Boko Haram, the Islamic fanatical group located in northern Nigeria, raided a girls boarding school in the remote and tiny northeastern city of and took these schoolkids. On Monday , the organization revealed, via video, they intend to sell the young ladies across the Islamic world.
The President voiced his administration’s strong desire to find the missing children, and added that the extremist terror organization has to be dealt with.
“… we’re also going to have to deal with the broader problem of organizations like this that can cause such havoc in people’s day-to-day lives,” Obama said during an interview on NBC’s “Today” show on Tuesday .
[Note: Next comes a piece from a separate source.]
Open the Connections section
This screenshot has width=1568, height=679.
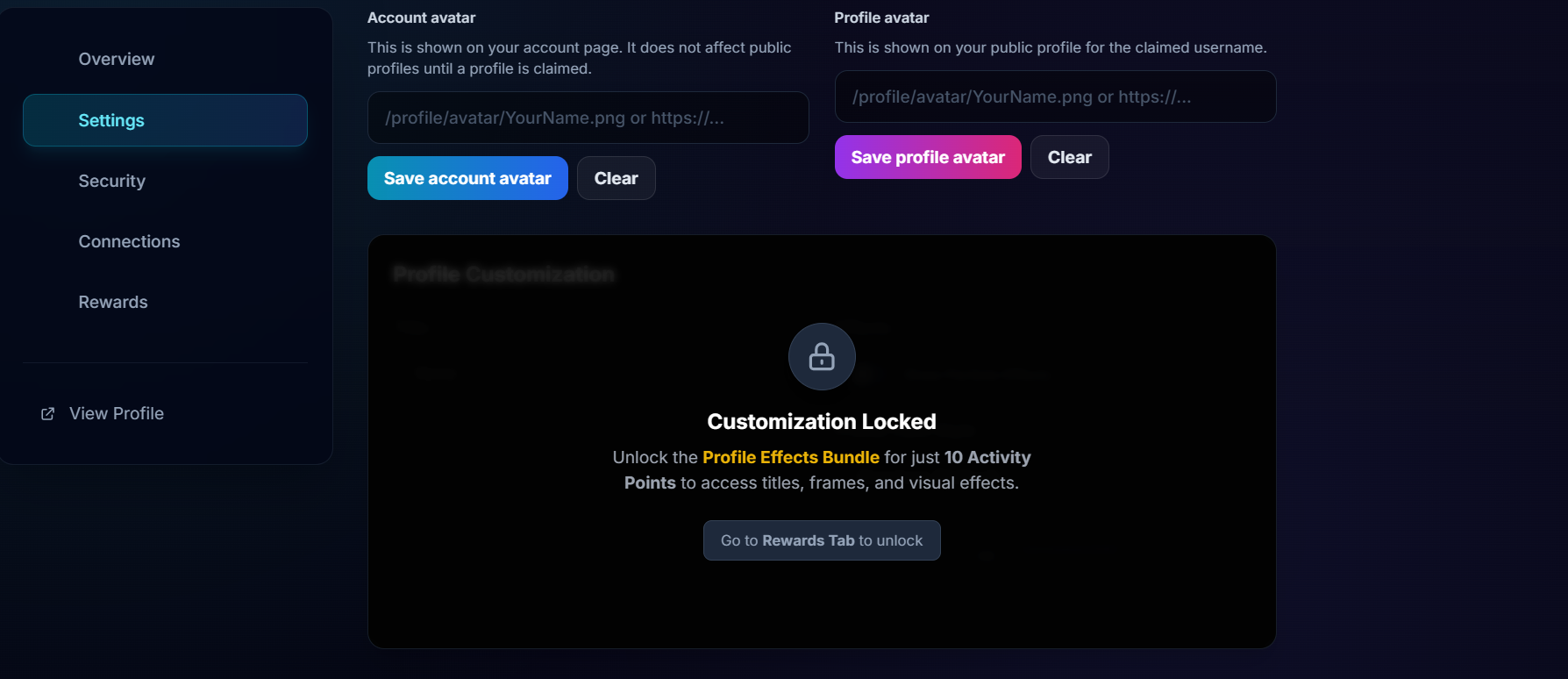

In a previous interview with ABC News, President Obama has reveled the U.S. government has long wanted to help Nigeria rid the Western African country of Boko Haram.
” You’ve got one of the worst regional or local terrorist organizations in Boko Haram in Nigeria. They’ve been killing people ruthlessly for many years now and we’ve already been seeking greater cooperation with the Nigerians,” Obama said in an interview with ABC News.
The U.S. Senate has got involved by approving a rare bipartisan resolution requesting the safe return of these young girls, and afterwards many lawmakers met on the steps of the U.S. Capital for a moment of silence to publicly show their support…at the exact same time loud chants and screams requesting immediate action could be heard outside the Nigerian Embassy, located in Washington, D.C.’s Van Ness neighborhood.
The push for stiffer action against Boko Haram has gone beyond the White House and into the D.C. community.
Many people around the world say the Nigerian government should spare no expense to retrieve these missing girls unharmed, before Boko Haram follows through with their threat of selling them into slavery to fund their misguided message.
John Kerry, U.S. Secretary of State, remarked he has been in touch with Nigeria almost immediately and daily since the attack. The United States has offered assistance repeatedly, but their offer had constantly been denied until Kerry personally spoke with Goodluck Jonathan, President of Nigeria. That means, U.S. assistance hasn’t been accepted until the global community took hold of the travesty — that’s almost three weeks after the incident.
The United States is sending many law enforcement and military technical experts to Nigeria who are skilled in intelligence, investigations, hostage negotiating, information sharing and victim assistance; yet, U.S. armed forces are not being sent.
The Associated Press reported, Kerry said Nigeria apparently wanted to pursue its own strategy, but now realizes more needs to be done. Several local people think Kerry was being far too kind.
“Nigeria knows the region that Boko Haram is located in,” said Abul Muhammad, a D.C. resident who was born in Mali [which borders Nigeria], “but these government people won’t do more to stop this kind of action.”
Nigerian-American, Bola Eze, believes it’s not as easy at most people think.
“Boko Haram and the Nigerian government is more than just religious, ethnic, tribal, and regional concerns,” she said. “It goes beyond all of that and it’s roots existed long before the existence of Boko Haram. This attack and subsequent kidnapping of these poor defenseless women could be what lasts in the international community’s mind as to the way Boko Haram feels; and sadly, might be a lasting image of what people think is Nigeria, as a whole.”
276 remain in captivity and 53 managed to escape.
The State Department continues to warn U.S. citizens against traveling to Nigeria.